Part of healing is giving up power.

I’ve reconnected with high school teachers from my hometown.

In collaboration with classmates at CUNY, I have been creating virtual projects with my teachers and their students. We created a ‘Theatre in Education’ 5-day program for high school juniors and seniors based on the water crisis in Flint, Michigan. I am also working on a theater devising project for midwest high school students to imagine and enact the future they want. 

In both projects, the young people have expressed excitement about the chance to discuss difficult issues and their potential change in the world. They’ve also expressed hopelessness about what they can do, which makes me feel eager to build spaces where they feel they can transform themselves, one another, and this world. 

It feels amazing, difficult, and terrifying to connect with people where I grew up; to be an insider in a community for the first time as a teaching artist. 

Although my work so far in Ohio has felt mostly positive and inspiring, I challenge myself to keep going when it does not feel so good.
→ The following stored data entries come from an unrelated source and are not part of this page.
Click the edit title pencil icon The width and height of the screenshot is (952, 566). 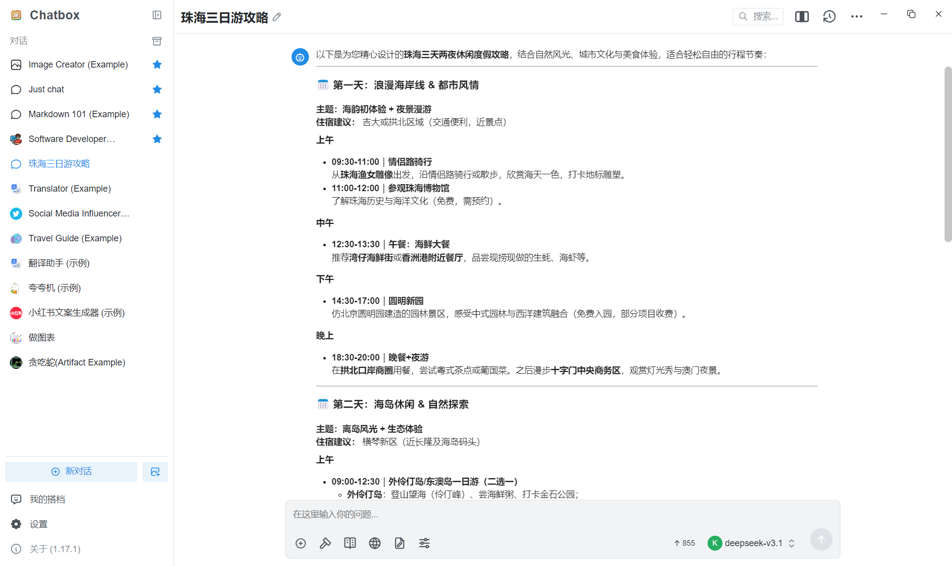(277, 17)
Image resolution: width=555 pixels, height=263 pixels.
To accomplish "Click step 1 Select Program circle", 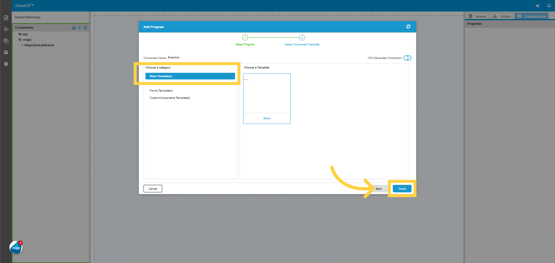I will [245, 37].
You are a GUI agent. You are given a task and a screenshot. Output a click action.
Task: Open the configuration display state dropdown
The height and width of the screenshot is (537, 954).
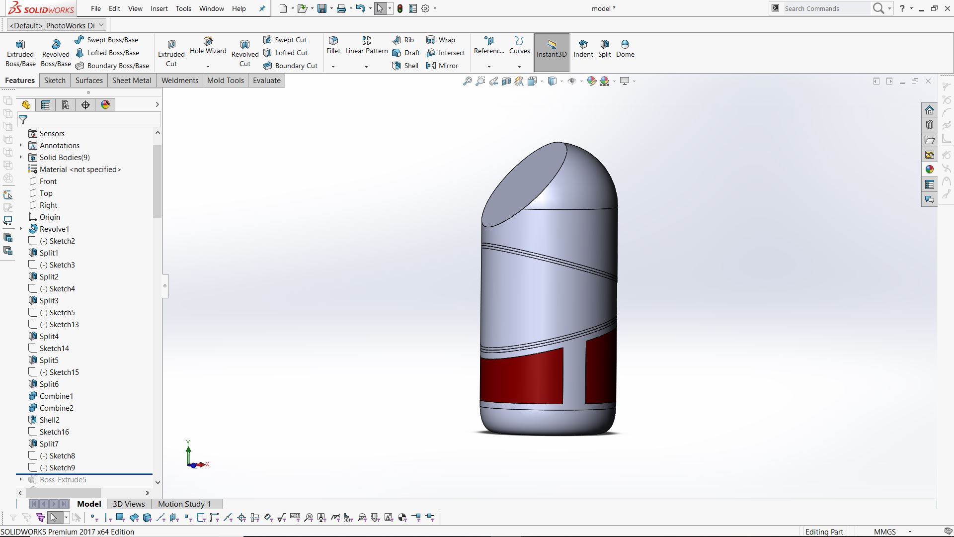(101, 25)
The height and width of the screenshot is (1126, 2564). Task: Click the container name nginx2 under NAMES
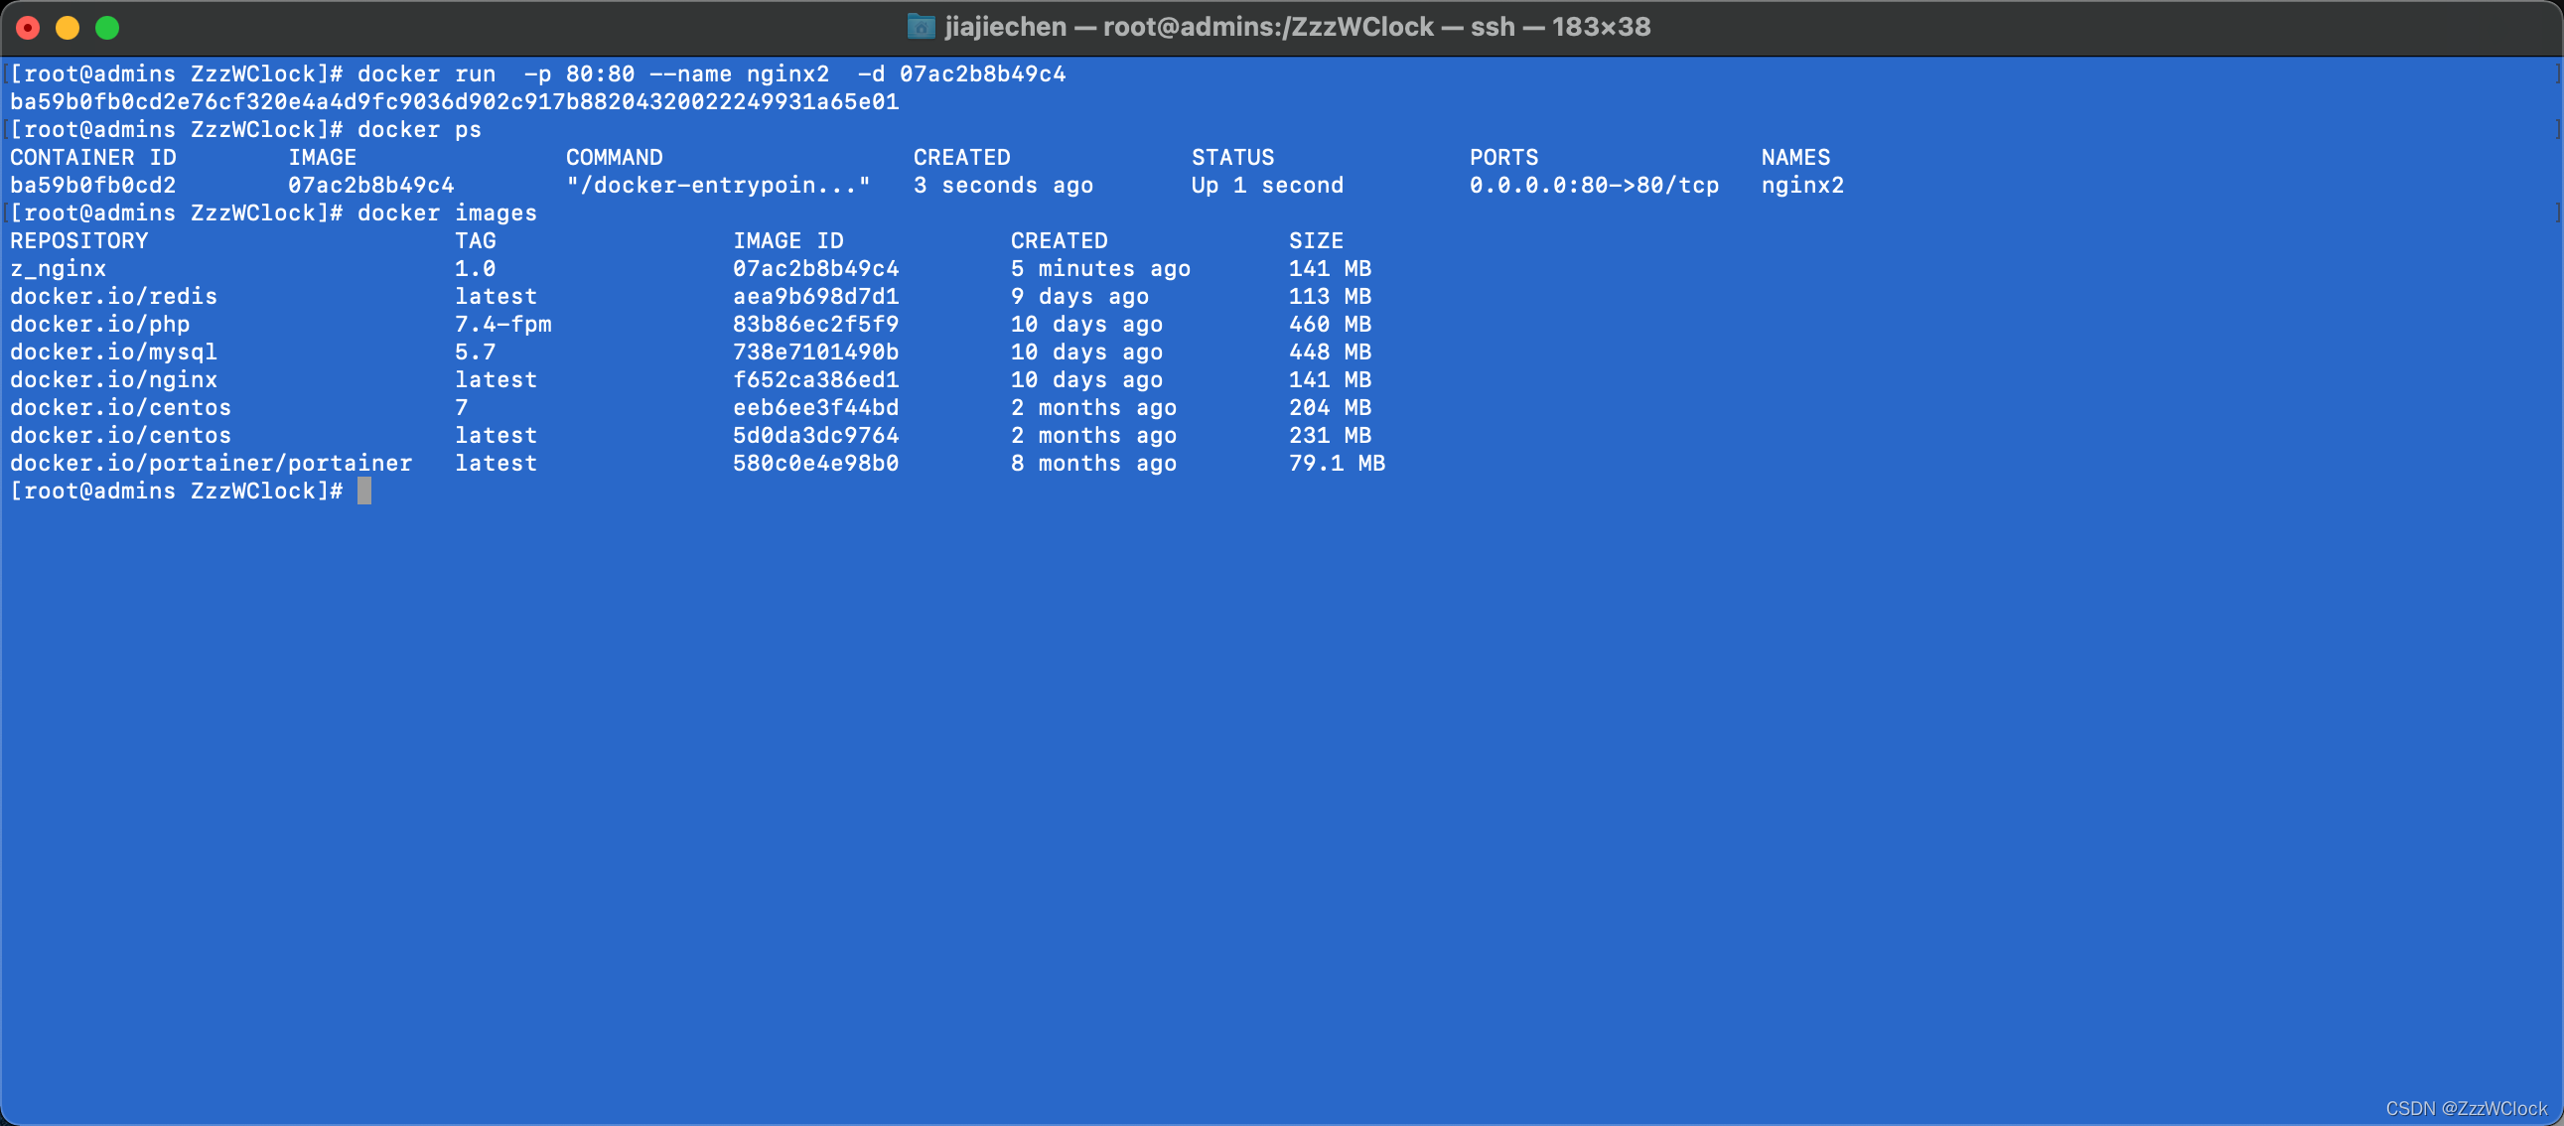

I want to support spaces with people who will share views that I consider hateful. And work through that pain as we all learn together, as we heal together. 

I make mistakes.

But I keep learning. 

And I keep adapting. And I keep GOING and showing up! And sometimes not showing up but then showing up again. 

This is going to be a lifelong painful glorious journey. 

Of learning,
of messing up,
of learning,
of messing up,
of learning

I cry tears that drive me,
not halt me in guilt and self-pity.
Tears of fury, empathy, solidarity, love.